More than 4 million French people are affected by asthma. This chronic respiratory disease most often develops during childhood, but it can appear at any age. Today, screening is based on a clinical examination, as well as respiratory tests, often followed by allergy tests (skin and/or blood). But “asthma is difficult to diagnose before the age of 5, as it is less easy for a child of this age” to carry out the respiratory tests, according to the European Lung Foundation.
Other diagnostic methods, simpler, rapid and above all accessible to all, are therefore necessary. Researchers at Rutgers University in the United States have “discovered that a simple blood test could make it possible to diagnose asthma and determine its gravity, an advance that could transform the way in which the disease is identified and followed,” they said in a statement.

To develop this blood test, American scientists have based on an observation: “Asthmatic patients have considerably high levels of a molecule called adenosine cyclic monophosphate (ampc) in their blood, sometimes up to 1,000 times higher than in people who do not suffer from asthma”. After having analyzed the blood of asthmatic patients and healthy people, they found that the levels of this molecule were “systematically higher” in asthmatic patients, and that they “were in correlation with the gravity of the disease”.

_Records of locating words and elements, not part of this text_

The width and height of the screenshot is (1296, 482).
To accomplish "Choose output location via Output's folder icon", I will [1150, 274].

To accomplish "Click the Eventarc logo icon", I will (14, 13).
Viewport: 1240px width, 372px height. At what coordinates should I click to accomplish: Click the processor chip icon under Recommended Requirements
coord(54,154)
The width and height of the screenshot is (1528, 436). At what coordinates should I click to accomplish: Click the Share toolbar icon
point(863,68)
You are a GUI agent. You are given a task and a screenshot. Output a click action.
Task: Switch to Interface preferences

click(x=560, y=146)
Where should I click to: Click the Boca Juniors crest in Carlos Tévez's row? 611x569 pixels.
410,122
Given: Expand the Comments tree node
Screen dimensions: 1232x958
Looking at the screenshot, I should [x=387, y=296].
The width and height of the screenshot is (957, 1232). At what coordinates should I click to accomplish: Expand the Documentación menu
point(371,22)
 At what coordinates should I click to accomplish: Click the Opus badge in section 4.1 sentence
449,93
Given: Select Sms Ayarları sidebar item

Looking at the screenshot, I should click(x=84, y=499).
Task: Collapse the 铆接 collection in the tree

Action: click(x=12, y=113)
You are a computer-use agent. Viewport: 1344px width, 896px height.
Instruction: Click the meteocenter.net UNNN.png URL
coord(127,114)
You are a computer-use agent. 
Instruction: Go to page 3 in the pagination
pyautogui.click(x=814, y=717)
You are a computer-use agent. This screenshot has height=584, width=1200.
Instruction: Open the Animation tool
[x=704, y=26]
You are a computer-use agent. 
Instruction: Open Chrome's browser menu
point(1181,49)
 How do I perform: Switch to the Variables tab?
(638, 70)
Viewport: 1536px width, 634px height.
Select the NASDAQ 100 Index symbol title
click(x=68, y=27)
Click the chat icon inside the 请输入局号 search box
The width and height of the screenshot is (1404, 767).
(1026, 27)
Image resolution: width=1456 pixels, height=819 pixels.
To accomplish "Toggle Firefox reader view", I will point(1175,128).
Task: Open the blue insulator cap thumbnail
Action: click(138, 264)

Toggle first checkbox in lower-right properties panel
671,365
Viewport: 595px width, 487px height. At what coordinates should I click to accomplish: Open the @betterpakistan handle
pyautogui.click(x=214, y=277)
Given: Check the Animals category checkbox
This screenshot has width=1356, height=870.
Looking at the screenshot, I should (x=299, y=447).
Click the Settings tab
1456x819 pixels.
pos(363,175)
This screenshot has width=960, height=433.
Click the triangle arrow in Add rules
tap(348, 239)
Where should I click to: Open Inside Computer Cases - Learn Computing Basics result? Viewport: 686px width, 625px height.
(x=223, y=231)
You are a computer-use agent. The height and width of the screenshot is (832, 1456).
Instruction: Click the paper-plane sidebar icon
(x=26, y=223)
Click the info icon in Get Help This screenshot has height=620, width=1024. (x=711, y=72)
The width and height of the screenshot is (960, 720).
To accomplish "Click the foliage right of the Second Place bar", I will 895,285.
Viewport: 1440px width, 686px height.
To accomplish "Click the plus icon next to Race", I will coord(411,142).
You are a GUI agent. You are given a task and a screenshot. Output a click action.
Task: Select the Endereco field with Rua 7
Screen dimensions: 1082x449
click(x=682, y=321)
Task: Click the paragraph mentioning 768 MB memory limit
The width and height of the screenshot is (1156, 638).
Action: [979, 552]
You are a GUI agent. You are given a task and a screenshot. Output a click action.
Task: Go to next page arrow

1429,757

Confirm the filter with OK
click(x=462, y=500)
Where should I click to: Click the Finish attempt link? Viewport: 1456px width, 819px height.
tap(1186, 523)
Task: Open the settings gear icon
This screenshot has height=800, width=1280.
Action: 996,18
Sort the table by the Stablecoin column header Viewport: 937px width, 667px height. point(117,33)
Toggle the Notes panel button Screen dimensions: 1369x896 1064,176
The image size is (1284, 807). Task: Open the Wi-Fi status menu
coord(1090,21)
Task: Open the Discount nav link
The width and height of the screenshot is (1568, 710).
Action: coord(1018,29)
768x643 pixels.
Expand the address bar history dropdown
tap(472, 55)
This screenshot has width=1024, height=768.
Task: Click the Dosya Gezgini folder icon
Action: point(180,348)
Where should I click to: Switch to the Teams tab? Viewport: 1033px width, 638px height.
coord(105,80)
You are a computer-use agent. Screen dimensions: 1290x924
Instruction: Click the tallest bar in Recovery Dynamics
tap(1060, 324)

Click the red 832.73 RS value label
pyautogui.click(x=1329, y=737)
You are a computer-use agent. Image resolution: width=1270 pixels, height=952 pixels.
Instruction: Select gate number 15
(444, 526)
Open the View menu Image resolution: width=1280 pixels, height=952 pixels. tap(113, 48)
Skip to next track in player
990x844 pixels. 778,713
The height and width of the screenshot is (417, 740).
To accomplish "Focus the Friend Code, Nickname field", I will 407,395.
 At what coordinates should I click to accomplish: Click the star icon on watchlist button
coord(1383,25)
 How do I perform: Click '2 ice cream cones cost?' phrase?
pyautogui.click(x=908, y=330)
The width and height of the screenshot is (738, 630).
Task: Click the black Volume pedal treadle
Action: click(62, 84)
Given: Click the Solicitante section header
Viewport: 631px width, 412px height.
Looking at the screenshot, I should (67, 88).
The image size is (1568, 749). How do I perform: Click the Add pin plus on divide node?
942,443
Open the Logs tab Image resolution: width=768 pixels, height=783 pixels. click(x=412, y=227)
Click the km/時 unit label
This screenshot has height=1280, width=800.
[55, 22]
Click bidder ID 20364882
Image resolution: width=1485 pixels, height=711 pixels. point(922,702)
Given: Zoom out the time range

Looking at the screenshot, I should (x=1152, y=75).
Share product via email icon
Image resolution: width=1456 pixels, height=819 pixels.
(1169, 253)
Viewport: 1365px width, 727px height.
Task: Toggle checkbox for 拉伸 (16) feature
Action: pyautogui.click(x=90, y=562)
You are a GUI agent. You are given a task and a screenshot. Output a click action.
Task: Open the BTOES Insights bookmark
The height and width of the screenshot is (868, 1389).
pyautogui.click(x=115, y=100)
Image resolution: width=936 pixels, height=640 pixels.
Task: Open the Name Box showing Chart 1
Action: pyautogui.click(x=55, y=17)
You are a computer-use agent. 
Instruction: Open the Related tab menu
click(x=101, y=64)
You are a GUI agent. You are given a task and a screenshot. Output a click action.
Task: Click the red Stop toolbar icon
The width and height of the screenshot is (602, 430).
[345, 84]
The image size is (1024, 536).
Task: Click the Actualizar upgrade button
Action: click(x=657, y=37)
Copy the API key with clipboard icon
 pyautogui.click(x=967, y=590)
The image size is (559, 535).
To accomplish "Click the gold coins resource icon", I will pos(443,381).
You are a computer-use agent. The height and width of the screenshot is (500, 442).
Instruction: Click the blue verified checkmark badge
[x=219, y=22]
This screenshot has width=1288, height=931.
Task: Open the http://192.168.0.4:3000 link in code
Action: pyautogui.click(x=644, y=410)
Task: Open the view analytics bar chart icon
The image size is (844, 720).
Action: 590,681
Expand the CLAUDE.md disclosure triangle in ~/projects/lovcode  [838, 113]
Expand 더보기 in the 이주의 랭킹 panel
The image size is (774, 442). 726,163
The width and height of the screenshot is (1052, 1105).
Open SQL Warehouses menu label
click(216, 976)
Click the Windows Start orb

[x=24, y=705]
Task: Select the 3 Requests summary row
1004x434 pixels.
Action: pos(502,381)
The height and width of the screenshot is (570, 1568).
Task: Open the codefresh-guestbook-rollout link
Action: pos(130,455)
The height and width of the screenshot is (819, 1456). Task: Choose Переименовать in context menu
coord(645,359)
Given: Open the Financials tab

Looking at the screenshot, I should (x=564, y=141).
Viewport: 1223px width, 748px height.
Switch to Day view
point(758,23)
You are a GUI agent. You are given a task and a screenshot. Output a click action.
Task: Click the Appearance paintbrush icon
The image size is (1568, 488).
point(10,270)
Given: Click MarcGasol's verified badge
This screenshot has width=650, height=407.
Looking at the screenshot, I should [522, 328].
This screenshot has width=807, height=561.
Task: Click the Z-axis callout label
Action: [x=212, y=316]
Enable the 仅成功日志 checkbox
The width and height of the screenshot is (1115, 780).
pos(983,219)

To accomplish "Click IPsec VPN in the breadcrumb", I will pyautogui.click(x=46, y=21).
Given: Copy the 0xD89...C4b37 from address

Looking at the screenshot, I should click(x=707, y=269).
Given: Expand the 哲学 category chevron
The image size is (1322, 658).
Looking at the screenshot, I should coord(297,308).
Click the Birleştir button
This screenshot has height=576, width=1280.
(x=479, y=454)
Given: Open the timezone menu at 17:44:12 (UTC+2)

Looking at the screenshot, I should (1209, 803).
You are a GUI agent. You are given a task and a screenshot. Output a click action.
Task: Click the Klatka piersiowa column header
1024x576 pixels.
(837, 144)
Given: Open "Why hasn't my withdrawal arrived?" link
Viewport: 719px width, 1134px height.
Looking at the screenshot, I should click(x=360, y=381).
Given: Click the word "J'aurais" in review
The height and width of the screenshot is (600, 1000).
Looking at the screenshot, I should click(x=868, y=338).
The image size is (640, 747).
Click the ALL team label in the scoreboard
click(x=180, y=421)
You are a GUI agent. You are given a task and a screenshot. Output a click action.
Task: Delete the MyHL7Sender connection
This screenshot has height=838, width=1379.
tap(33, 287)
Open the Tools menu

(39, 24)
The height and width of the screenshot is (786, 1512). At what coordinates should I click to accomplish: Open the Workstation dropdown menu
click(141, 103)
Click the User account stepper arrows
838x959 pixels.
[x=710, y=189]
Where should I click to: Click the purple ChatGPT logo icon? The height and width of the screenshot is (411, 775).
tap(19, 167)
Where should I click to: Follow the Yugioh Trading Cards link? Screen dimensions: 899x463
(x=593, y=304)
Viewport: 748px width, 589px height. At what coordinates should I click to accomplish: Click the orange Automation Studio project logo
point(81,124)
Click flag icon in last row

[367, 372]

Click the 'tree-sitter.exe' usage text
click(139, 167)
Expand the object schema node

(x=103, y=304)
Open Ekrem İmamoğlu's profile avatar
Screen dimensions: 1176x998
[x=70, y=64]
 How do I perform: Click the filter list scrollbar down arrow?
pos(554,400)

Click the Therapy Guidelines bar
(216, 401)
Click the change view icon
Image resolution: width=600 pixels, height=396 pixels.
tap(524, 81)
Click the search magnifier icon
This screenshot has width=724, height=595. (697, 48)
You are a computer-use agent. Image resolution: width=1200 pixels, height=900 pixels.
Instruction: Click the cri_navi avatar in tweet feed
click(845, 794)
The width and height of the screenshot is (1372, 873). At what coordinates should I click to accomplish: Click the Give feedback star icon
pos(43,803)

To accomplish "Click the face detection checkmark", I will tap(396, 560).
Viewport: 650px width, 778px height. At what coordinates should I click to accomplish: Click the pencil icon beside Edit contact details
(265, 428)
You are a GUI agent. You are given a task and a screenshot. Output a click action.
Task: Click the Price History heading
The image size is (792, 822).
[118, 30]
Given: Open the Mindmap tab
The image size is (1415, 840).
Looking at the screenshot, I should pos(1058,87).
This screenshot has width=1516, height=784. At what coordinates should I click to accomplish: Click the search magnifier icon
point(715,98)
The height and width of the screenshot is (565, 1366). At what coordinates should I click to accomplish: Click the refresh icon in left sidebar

This discovery could therefore “offer doctors a new tool to monitor their patients’ health” and “follow the response to treatment”. They consider that in the future, their test “could lead to more personalized therapeutic approaches”, and even improve the efficiency of existing treatments, which do not work well in all patients. American researchers are working to improve their test, which “could be available in a year or two,” said Dr. Reynold Panettieri, one of the authors of the study.